The inpatient or day-program team also needs to productively collaborate with clinicians who provide the patient’s outpatient treatment. Hospitalization may represent a significant rupture in the outpatient therapeutic relationship; however, the rupture does not necessarily indicate that the outpatient treatment was ineffective and must be terminated. Work may be needed to reestablish the continuity of the treatment relationship and to coordinate inpatient care with the patient’s outpatient clinicians. A study of 3406 patients with Cluster B personality disorders examined the relationship between the working alliance of the inpatient treatment team and effects on depressive symptoms. More challenging borderline traits were significantly associated with lower working alliance scores. Improved team alliance across treatment, however, predicted lower depression scores at discharge, with patients feeling heard, connected, and sharing goals with the team as important factors [25].

SUMMARY

Therapeutic relationship – The relationship between a clinician and a patient in psychotherapy plays a central role in alleviating symptoms or fostering character change. The therapeutic alliance is one of the most robust predictors of outcome in psychotherapy.
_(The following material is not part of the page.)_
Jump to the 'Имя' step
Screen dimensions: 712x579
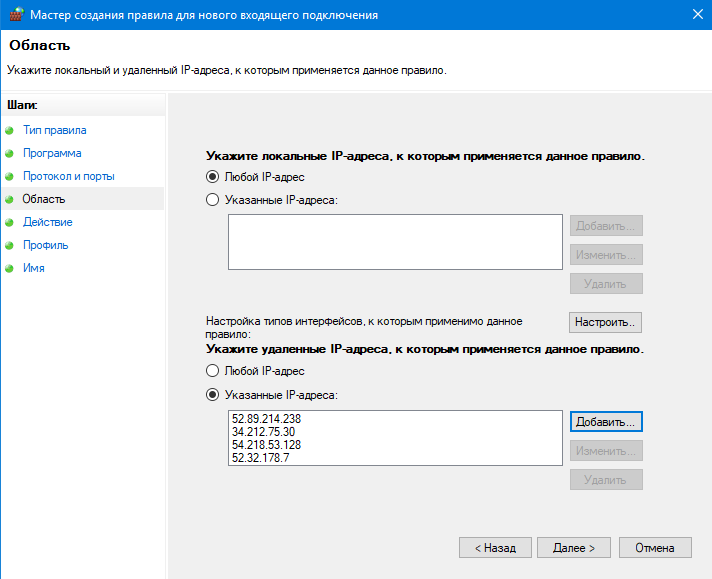pyautogui.click(x=33, y=268)
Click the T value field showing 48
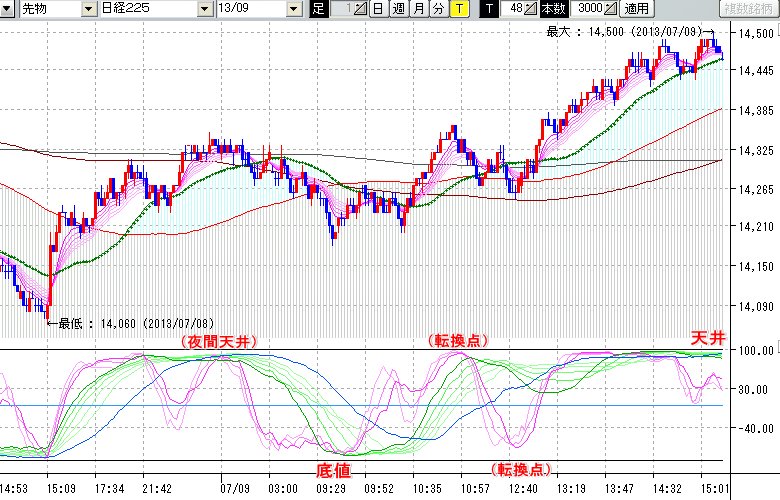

Clinician skill and tact are necessary to build a productive relationship. (See 'Introduction' above.)

Establishing a therapeutic relationship – Establishing a therapeutic relationship within any treatment paradigm requires empathy and acknowledgment of a patient’s view of the treatment and the treatment relationship. (See 'Therapeutic relationship' above and 'Relevance across treatment paradigms' above.)

Problems in the therapeutic relationship – Clinicians should be prepared to make adjustments in their approach to patients to avoid or to address various strains or ruptures in the alliance that may occur. (See 'Problems in the therapeutic relationship' above.)
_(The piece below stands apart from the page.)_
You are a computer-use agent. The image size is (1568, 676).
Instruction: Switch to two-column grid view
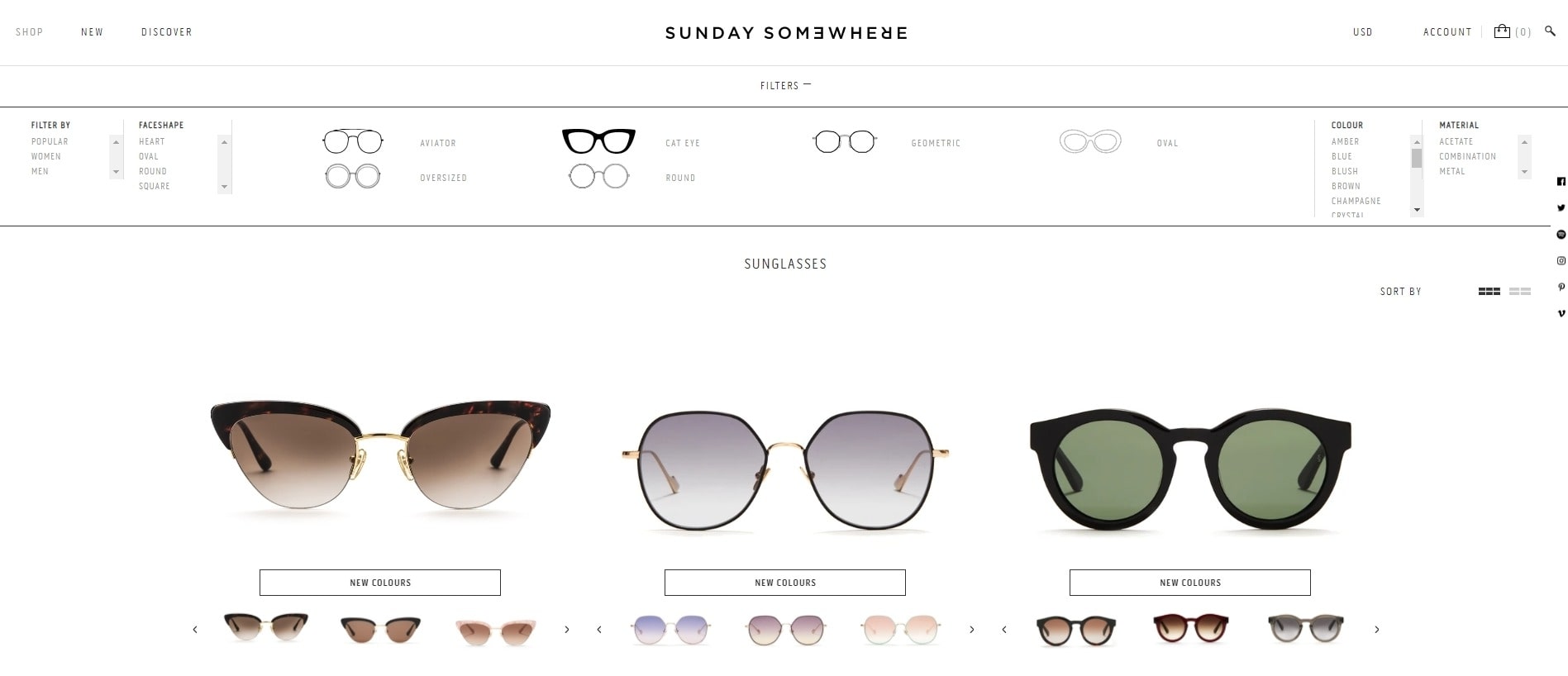tap(1519, 292)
Unaddressed problems in the therapeutic relationship may lead to premature treatment termination by a patient. “Strains” are problems in the relationship that can undermine treatment effectiveness; “ruptures” are severe disruptions that threaten treatment continuity itself. Skillfully addressing ruptures may strengthen the relationship between a therapist and patient; the occurrence of rupture-repair episodes during treatment has been associated with better treatment outcomes. (See 'Problems in the therapeutic relationship' above.)
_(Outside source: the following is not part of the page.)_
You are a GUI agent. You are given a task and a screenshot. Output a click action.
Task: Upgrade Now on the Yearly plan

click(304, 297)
Several common issues that may strain the therapeutic relationship, but also provide opportunities for a therapist and patient to observe and learn about the patient’s interpersonal relationships, include confidentiality, fee setting, personal disclosure, and gifts. (See 'Common treatment issues' above.)

Relevance across treatment paradigms – No matter what treatment paradigm a therapist uses, attention to the therapeutic relationship is critical. The therapist must monitor their thoughts and feelings closely, because interactions with difficult patients may often be provocative, inducing reactions that must be carefully managed. Although referred to as “countertransference” in the psychoanalytic/psychodynamic tradition, monitoring and understanding one’s own thoughts and feelings about a patient is applicable across all treatments. (See 'Relevance across treatment paradigms' above.)